Gisteren had mijn hond een teek. Zo’n teek die het onschuldige jonge stadium voorbij is. Van het type “Lyme overbrengend” en monsterlijk groot. Op haar keel, net naast haar strottenhoofd.
Ik ben een dierenliefhebber, maar deze teek moest er uit.
Geen drama en zo gepiept. Hond op haar kussen op de rug gerold. Hypermoderne tekentang erbij. Tang op keel en hup teek eruit. Als beloning voor het rustige en ontspannen gedrag, wordt er nog wat gedold.
Een dag later ben ik bij een hond die elke aanraking door een mensenhand wantrouwt.
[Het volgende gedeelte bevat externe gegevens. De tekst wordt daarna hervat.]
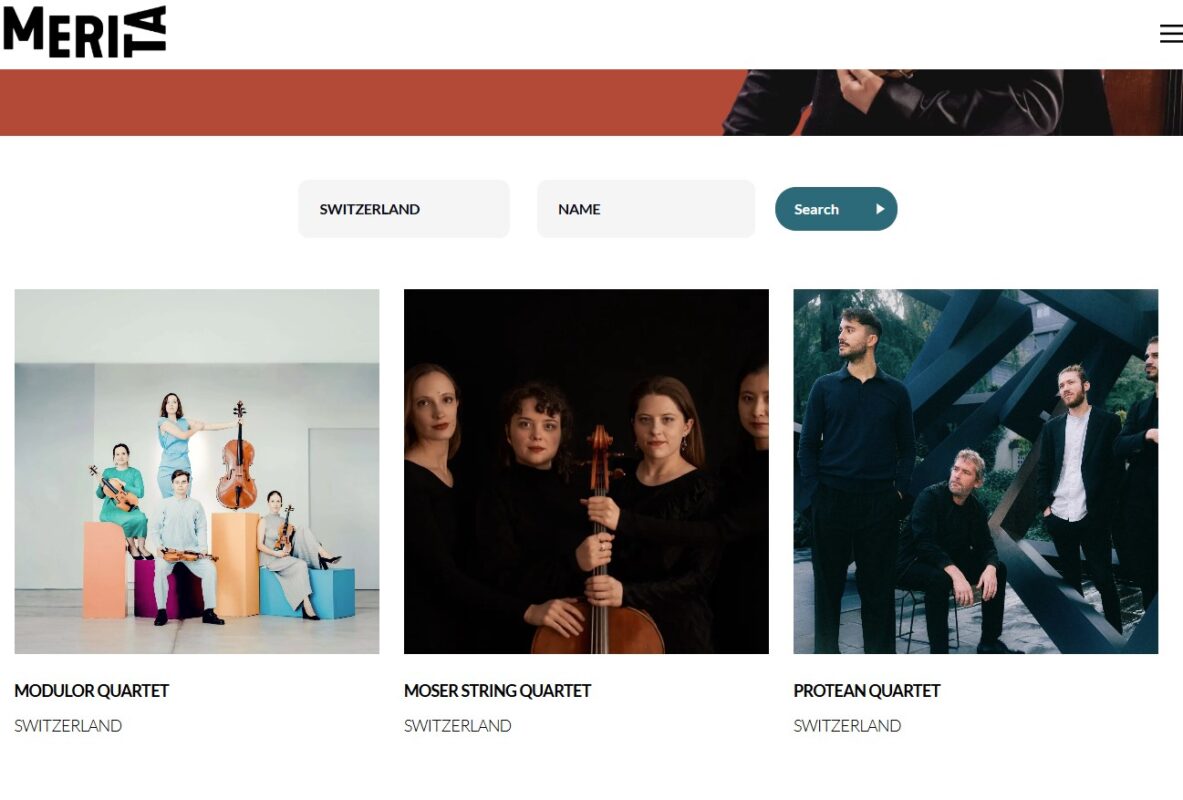Focus the Name search field
Viewport: 1183px width, 800px height.
[x=646, y=209]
Pas dan daagt het bij mij. Hoe bijzonder het vertrouwen tussen mijn hond en mij eigenlijk is. Mijn hond accepteert moeiteloos dat ik haar “bij haar keel pak” in spel of in verzorging. Bij een van de meest kwetsbare delen van haar lijf. Omdat zij mij vertrouwt. Vertrouwen dat na haar komst uit het asiel stapje voor stapje is opgebouwd.
De hond van vandaag accepteert nog geen vinger op zijn vacht. Niet omdat hij “vals” is. (Een term die in mijn optiek alleen voor muziekinstrumenten gebruikt zou moeten worden). Niet omdat hij dominant is.
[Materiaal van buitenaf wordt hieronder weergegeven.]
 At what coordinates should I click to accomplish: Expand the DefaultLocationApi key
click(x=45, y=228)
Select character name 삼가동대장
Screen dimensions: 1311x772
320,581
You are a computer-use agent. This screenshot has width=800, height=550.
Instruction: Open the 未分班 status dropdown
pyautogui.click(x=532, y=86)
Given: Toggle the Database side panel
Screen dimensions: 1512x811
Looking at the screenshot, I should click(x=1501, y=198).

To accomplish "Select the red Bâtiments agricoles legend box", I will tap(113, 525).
Simpelweg omdat hij mensen en menselijke handen niet vertrouwt. En niemand ooit de tijd heeft genomen hem dat vertrouwen te geven. Dat maakt me intens verdrietig.
Kwetsbaar zijn we allemaal. Kwetsbaar zijn, is een onderdeel van het leven. Juist daarom is ons vertrouwen gegeven, of zou het ons gegeven moeten worden. Want vertrouwen krijg je nooit alleen, daar heb je anderen bij nodig.
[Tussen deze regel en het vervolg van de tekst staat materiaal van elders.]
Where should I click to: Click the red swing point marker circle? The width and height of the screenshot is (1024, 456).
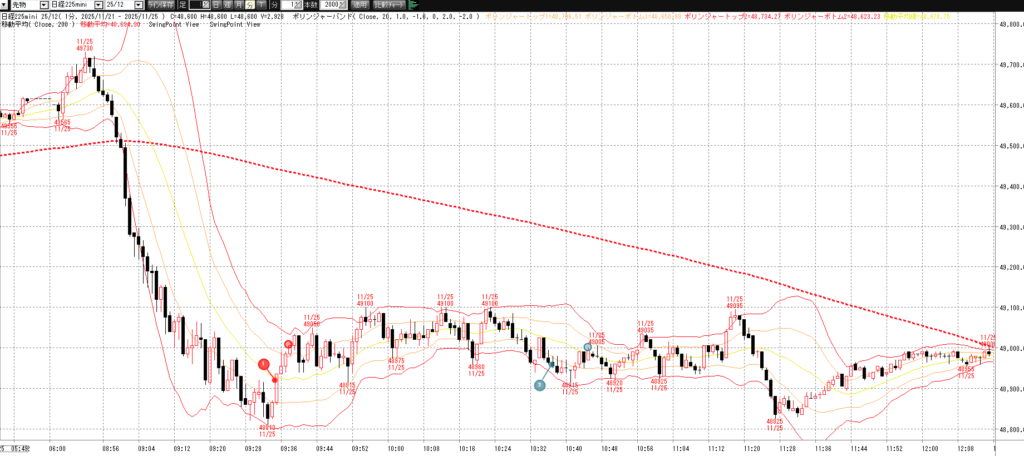coord(264,365)
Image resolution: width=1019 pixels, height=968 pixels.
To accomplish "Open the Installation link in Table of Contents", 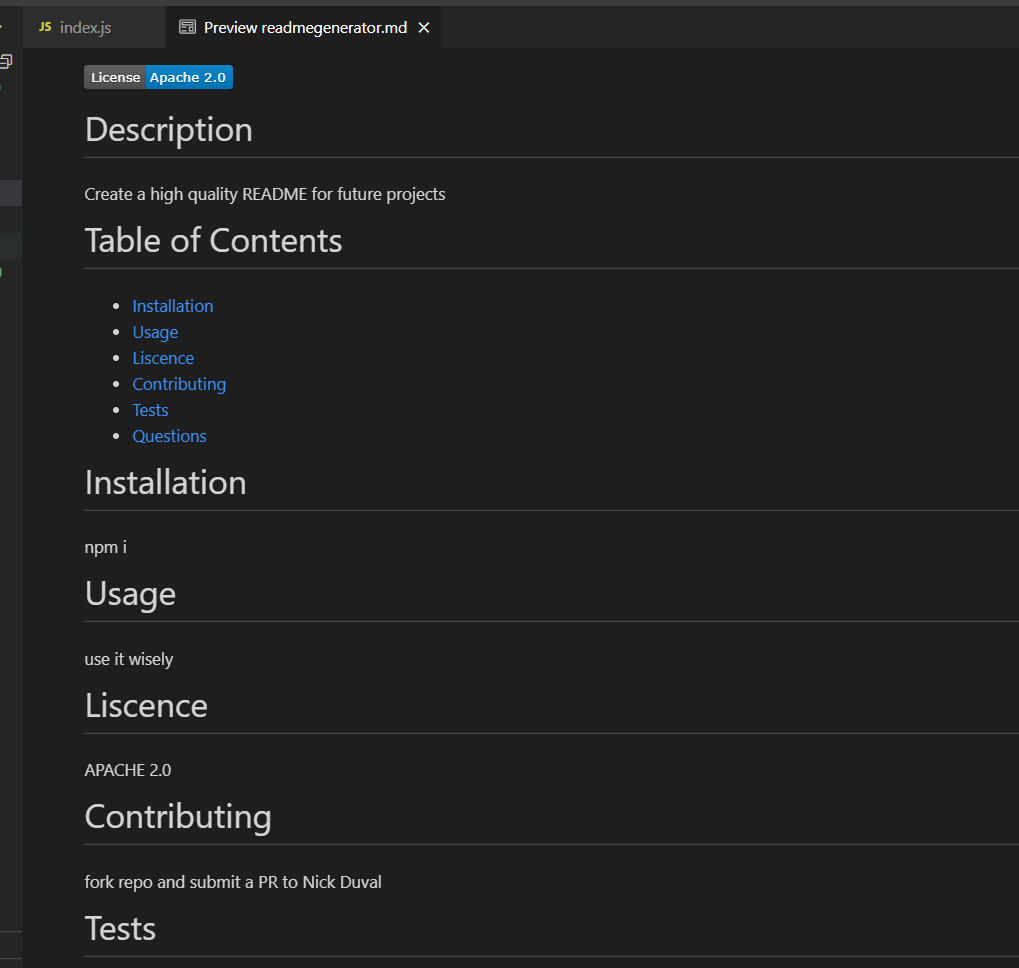I will click(172, 305).
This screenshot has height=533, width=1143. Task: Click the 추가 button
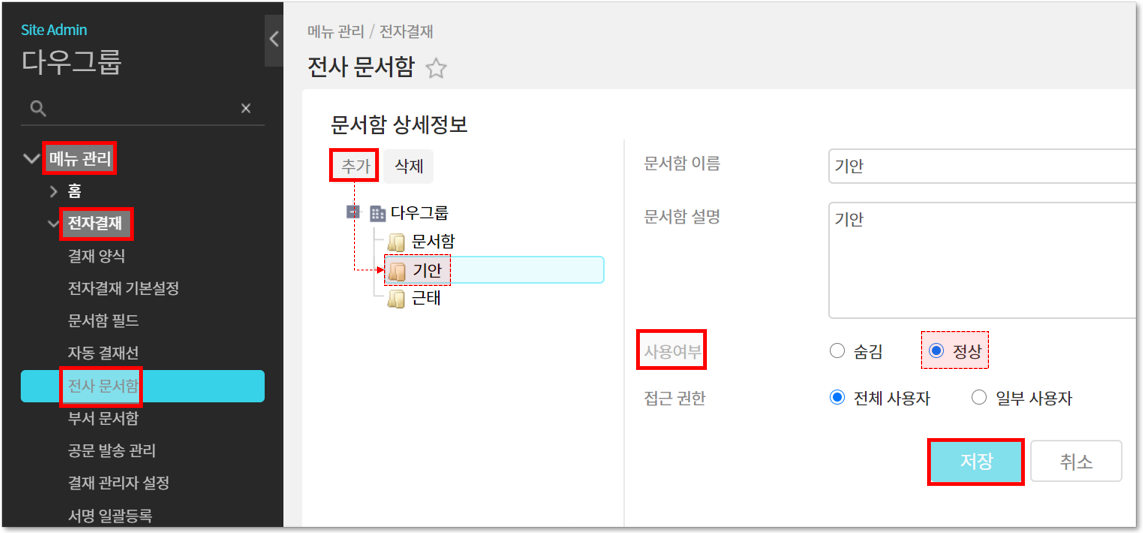click(353, 166)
Vertrouwen is cruciaal voor mens en hond. Zonder vertrouwen in ons eigen kunnen, halen we niets moois uit onszelf. Zonder vertrouwen in de toekomst worden we depressief en zonder vertrouwen tussen mens en hond, wordt een normale omgang tussen hen bijna onmogelijk.
Dit alles overpeinzend, leg ik onnadenkend mijn hand op mijn hond. Ze kijkt me met een zachte blik aan.
Vertrouwen. Bijzonder en bijzonder noodzakelijk.